Saturday, February 11, 2006

PLEASE DON'T PET THE POISONOUS FISH

Kevin Freels has been a vet for three years. (scary!) He has seen his share of injuries, but he never thought he'd be on the receiving end of a potentially deadly attack from his own pet. (even tho the pet is a poisonous fish...they are soooo cuddly, who knew!)


“I was just doing the routine weekly maintenance on the (saltwater) tank,” Kevin recalls. “Apparently she didn't like what I did." (understatement)

The “she” Kevin is referring to, is his lion fish, named Lily. Lily charged Kevin's hand and jabbed six of her poisonous spines into him.

"I was just screamin,” Kevin said. "I just remember her stinging and then I remember crawling around on the floor." (just like after a date with Star Jones)

Not realizing how serious his situation was, Kevin dialed his girlfriend Karen at work. (Kev: Hi Honey, you know that poisonous fish we have. Kar: Um, Yeah. Kev: Well, she did not like me playing Merry Maids in her fish tank. Kar: Please tell me you paid the premium on the life insurance after you ate that big bowl of dumbass for breakfast? Kev: AIIEEEE!)
“All I heard was screaming,” Karen said. She raced home and found Kevin lying on the floor writhing in pain.

“I was having seizures and convulsions," Kevin said.

“I realized then when I saw the fish tank being changed he probably got stung," Karen said. (Karen works for Rocket Scientists R Us)

And that's what she told 9-1-1. When paramedics arrived, it took eight paramedics to restrain Kevin on the stretcher. (Good GOD! How many people are on call in this town?) All they knew to do was give him benedryl and get him to the hospital, where doctors were also stumped. (benedryl? in case he coughed up one of the spines or the poison gave him post nasal drip?)

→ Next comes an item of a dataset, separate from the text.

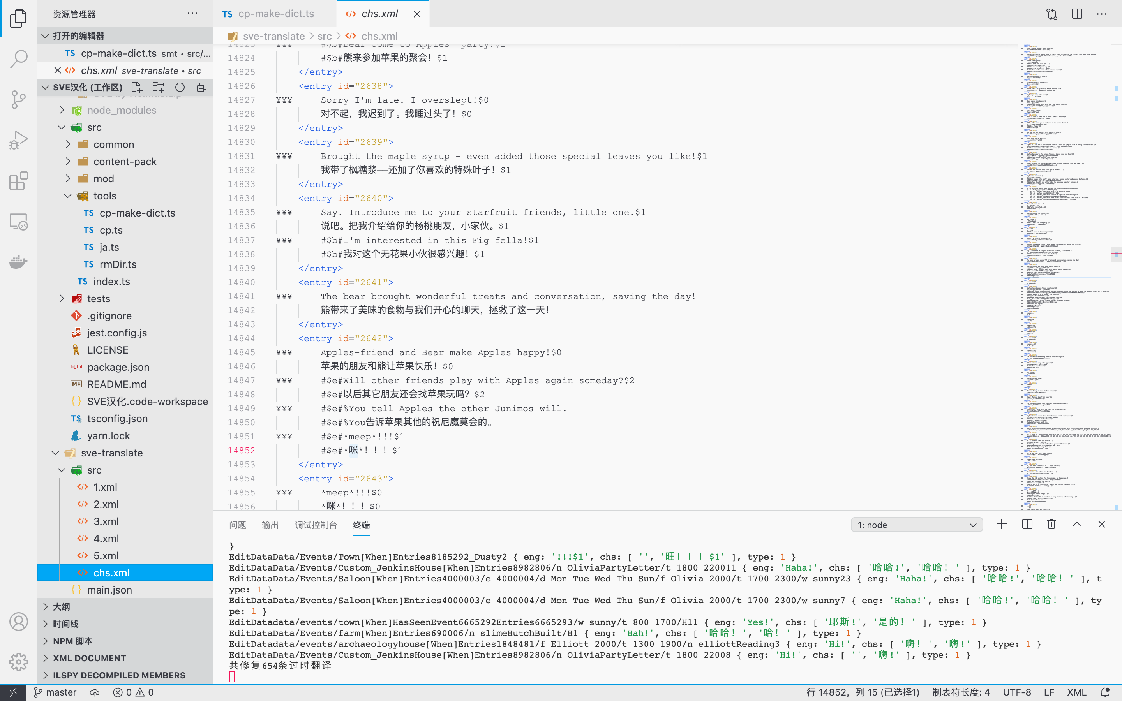Image resolution: width=1122 pixels, height=701 pixels.
Task: Kill terminal with the trash icon
Action: [1052, 524]
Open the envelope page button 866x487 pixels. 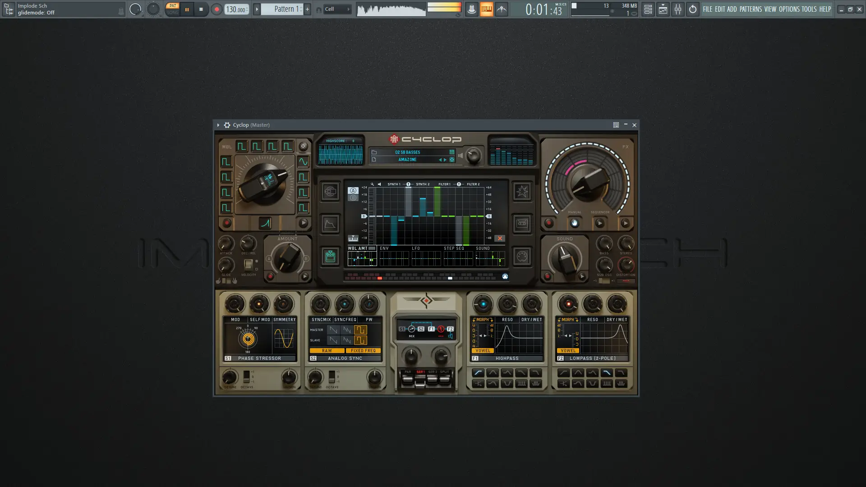coord(330,224)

“They'd never seen such a thing," Karen said. “They had to call poison control." (nooo, I thought they would have called for chinese takeout)

Kevin realizes now he could have died. “The specialist there at the hospital said that it would've taken maybe another hour and I would've been in cardiac arrest,” Kevin said. (karen thinks: damn, another hour and I'd be a rich woman....)

That's because Lily' s venom would have slowly paralyzed Kevin's heart . (is that like a Total Eclipse of the Heart?)

“They compared it to getting stung by multiple scorpions,” Kevin said. “I knew she was venomous, but I didn't know she was this bad." (isn't being a "little" venomous akin to being a "little" pregnant)

“To think that a fish, something so beautiful could do something so fatal. I still can't believe it," Karen said. (oh....my....Gawd...Becky or Karen in this case....he wasn't about to be killed by her beauty. POISONOUS FISH. Hello!! what more do you need to know!)

Now that they know just how dangerous Lily is, Kevin is selling her. In fact, they already have a buyer, but she'll come with a stern warning. (WARNING: Don't be as stupid as me)
“Just don't let this happen to you,” Kevin said.

And although Kevin bought this fish out of state (of course) he says he's seen plenty of her kind in salt water shops around buffalo. Doctors say Kevin will be fine, but it could take weeks, even months for him to fully recover. (methinks Kevin has lifelong problems he will never overcome!!!!)

WGRZ.COM IN BUFFALO NY

Comments:
What a complete moron! And, no, I'm not talking about you but Kevin and his girlfriend. The paramedics (how many paramedics does it take to screw in a light bulb) probably couldn't get past their patients stupidity that they couldn't think of a remedy but what a complete moron this man was.
I guess his girlfriend wasn't too worried about his phone call, you know the one where all she could hear was the "love of her life" screaming, since she drove home FIRST, then called for help.